Extracto de un conjunto de datos:
++++++++++

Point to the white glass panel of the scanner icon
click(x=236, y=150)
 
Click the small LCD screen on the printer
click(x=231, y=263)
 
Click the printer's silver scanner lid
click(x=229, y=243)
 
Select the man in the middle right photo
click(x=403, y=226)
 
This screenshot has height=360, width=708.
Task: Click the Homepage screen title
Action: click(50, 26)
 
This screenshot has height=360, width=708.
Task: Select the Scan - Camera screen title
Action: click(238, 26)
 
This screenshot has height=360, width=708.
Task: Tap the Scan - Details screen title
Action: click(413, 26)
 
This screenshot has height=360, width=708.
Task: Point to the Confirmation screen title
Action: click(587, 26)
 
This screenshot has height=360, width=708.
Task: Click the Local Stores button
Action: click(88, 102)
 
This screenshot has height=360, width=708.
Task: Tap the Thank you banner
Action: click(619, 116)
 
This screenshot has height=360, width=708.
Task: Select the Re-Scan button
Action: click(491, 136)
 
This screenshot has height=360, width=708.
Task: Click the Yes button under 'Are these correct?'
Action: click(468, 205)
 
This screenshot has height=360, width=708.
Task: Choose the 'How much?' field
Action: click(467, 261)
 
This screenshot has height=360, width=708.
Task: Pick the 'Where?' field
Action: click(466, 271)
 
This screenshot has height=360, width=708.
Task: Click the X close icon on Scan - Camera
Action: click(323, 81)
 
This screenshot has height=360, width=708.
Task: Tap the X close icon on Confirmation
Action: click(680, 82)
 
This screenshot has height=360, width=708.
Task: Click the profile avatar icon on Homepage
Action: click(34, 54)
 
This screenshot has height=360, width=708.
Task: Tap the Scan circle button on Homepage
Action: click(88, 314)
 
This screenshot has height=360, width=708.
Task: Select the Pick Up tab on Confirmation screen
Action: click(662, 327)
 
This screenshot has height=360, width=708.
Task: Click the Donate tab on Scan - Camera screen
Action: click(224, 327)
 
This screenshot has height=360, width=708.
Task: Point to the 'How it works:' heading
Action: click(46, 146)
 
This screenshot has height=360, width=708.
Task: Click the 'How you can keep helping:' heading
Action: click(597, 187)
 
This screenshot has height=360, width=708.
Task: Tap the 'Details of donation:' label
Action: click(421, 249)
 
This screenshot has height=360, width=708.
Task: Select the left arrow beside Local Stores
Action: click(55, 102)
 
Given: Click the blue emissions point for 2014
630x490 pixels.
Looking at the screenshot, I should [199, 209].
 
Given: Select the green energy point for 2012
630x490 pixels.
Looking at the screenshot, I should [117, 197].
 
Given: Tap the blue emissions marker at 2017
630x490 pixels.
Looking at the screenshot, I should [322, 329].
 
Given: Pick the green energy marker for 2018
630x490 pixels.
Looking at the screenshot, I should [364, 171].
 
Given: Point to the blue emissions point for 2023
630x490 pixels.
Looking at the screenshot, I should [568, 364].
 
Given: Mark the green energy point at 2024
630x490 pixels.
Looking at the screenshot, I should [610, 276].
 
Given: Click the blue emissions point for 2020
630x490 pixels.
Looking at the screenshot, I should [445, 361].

++++++++++

Cita las líneas del extracto desde la primera hasta la que contiene "Action: click(50, 26)", incluidas ambas.

:: RESPUESTA ::
Point to the white glass panel of the scanner icon
click(x=236, y=150)
 
Click the small LCD screen on the printer
click(x=231, y=263)
 
Click the printer's silver scanner lid
click(x=229, y=243)
 
Select the man in the middle right photo
click(x=403, y=226)
 
This screenshot has height=360, width=708.
Task: Click the Homepage screen title
Action: click(50, 26)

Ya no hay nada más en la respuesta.